RB: Advancing those guys, and the team as a whole, we felt like we had a really good plan that we could put to use, but ultimately the credit has to go to the execution of the pitchers. And because we're in the same division, our players already knew the Rockies pretty well. Sometimes it's a matter of catching a guy at the right time, or catching him at the wrong time. A hitter may drive a mistake, or he may pop up the same pitch. Helton and Tulowitzki are good hitters, and we were probably fortunate that they missed a few pitches. On the other hand, Yorvit Torrealba seemed to take advantage whenever he got a pitch he could hit. That's the way the game works sometimes, regardless of your preparation.
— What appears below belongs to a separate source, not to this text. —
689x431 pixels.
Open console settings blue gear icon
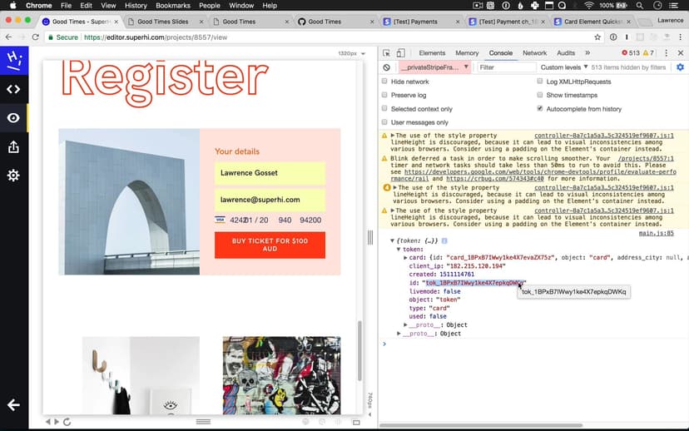(680, 67)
DL: Having followed the Rockies in their series against the Phillies, did they do anything that surprised you in the NLCS?
RB: They really didn't. They've looked like pretty much the same team throughout. They were very opportunistic, and they were very well-rounded in all aspects of the game. It goes back to what I was saying about situational baseball. They were very sound, and even when they weren't executing perfectly, they were consistent with their approach. When I look at the Rockies in each of the past two series, the one thing I can identify is that they didn't get outside of themselves. There's a tendency for players to get a little tight and try to do too much in an important series, but they didn't do that. They just played to the moment, and they played well.